Upon the death of Dr. Donald P. Hansen in 2007, Dr. Holly Pittman moved the physical archive of the Al-Hiba Expedition to the University of Pennsylvania Museum of Archaeology and Anthropology. At this time, she initiated a project to create a fully digital archive of the excavation materials and to develop digital tools for the analysis and final publication of the expedition’s discoveries.
The physical archive consists of the records of six seasons of excavation. Paper records, including field notebooks, object records, pottery typology and daily sheets, architectural plans, sketches, and other miscellanea, form the core of the collection. In addition to scanning these assets, they were transcribed into digital form so that they could be searched during the analysis. Further, more than 15,000 negatives and slides were scanned and cataloged. Dr. Gabriel Pizzorno, Henry Bernberg, and Anne Bomalaski oversaw the scanning and scrubbing activities, which took 2.5 years.

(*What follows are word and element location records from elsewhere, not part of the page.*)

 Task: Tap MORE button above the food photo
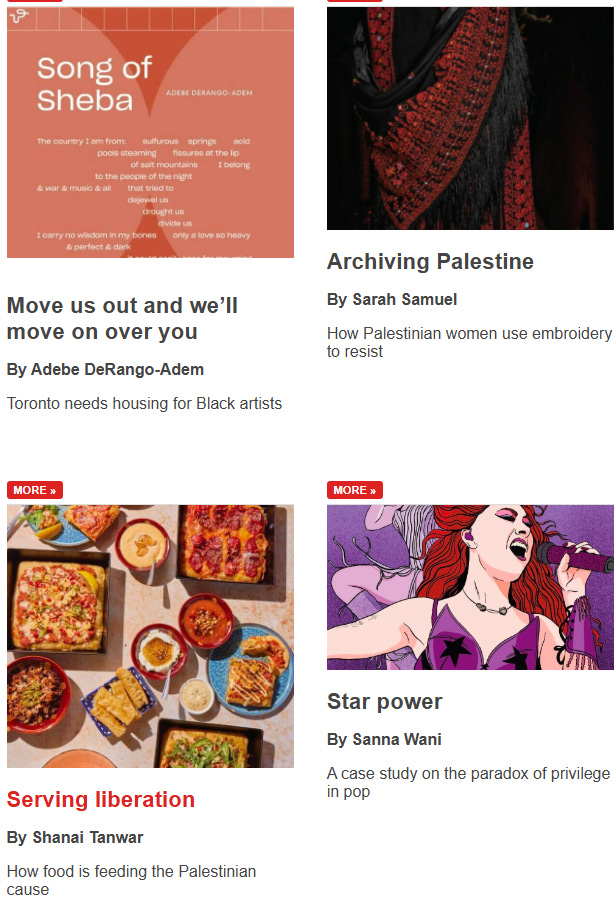pos(35,490)
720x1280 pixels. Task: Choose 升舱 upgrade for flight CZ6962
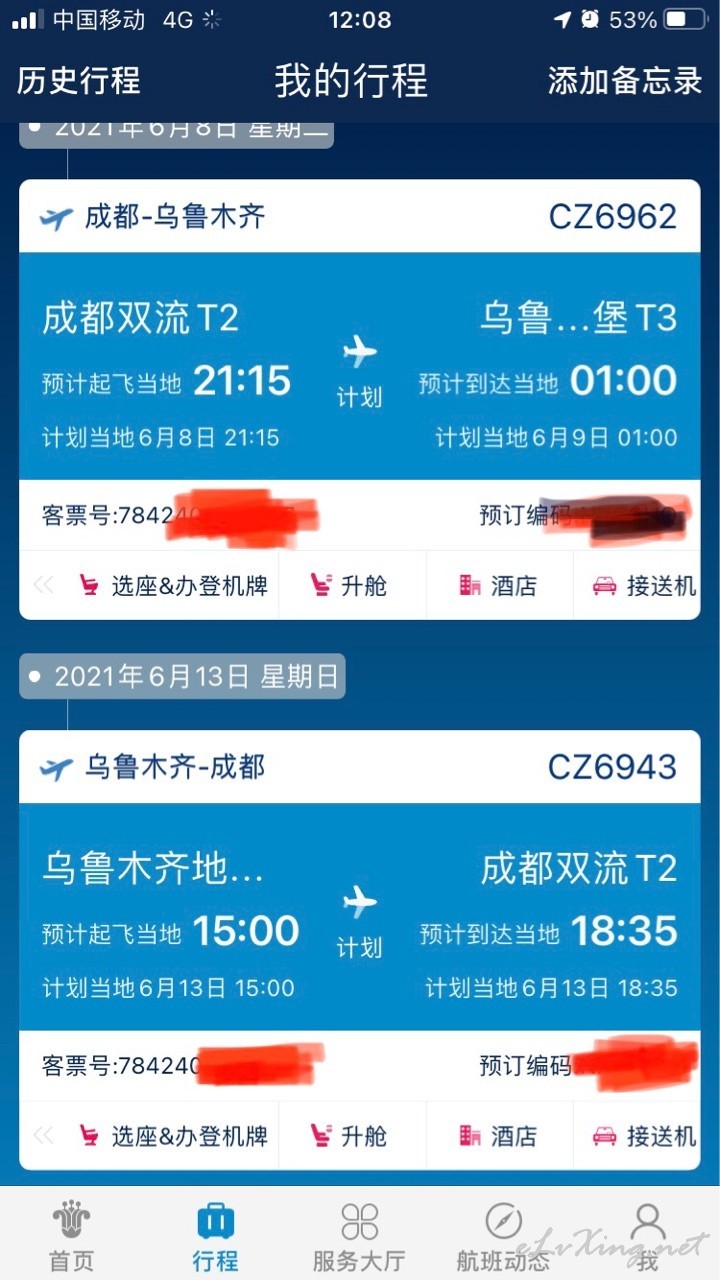(350, 586)
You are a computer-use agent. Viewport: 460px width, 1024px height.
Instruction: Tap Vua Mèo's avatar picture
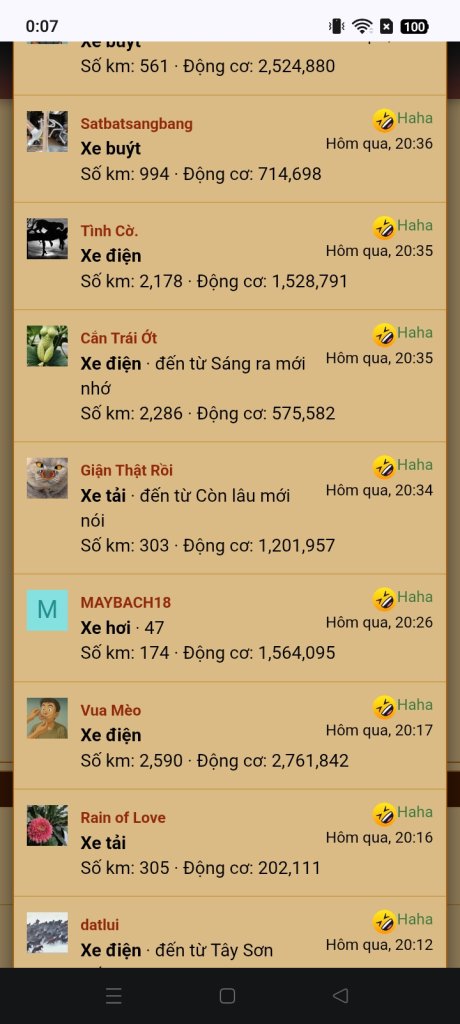point(47,718)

Concurrent with the scanning activities, Dr. Pizzorno built a relational Filemaker database to structure the use of the digital records. This serves as the tool through which the publication project conducts its analysis of the pottery, small finds, architecture, and stratigraphy. Dr. Pizzorno and Mr. Bernberg also created a GIS version of the site plan and the excavated remains. In 2014, Reed Goodman took over responsibility for the development and maintenance of the database and the GIS mapping activities.
The first priority of the project is the final publication of the Area G excavations. This region was chosen because it is the earliest remains from the site and the excavations were more limited than elsewhere. The next two volumes will be on the material from Area A and Area B, which forms the basis for Darren Ashby’s dissertation. Area C will be the final task of the project.
Alongside the stratigraphic reconstruction of the areas, Steve Renette has undertaken a complete analysis of all of the pottery excavated at Tell al-Hiba. In the field, Dr. Edward E. Ochsenschlager served as the project ceramicist. Over the course of the excavations, he built a ceramic typology of more than 300 types and worked through more than 3,000 pottery records sheets from excavated contexts. Renette has refined the typology to around 160 types and supervised the input of all of the daily sheets into the project database. For publication, the pottery from Tell al-Hiba will appear in a separate volume. Both the Area G and pottery volumes are expected to be complete in Spring 2017.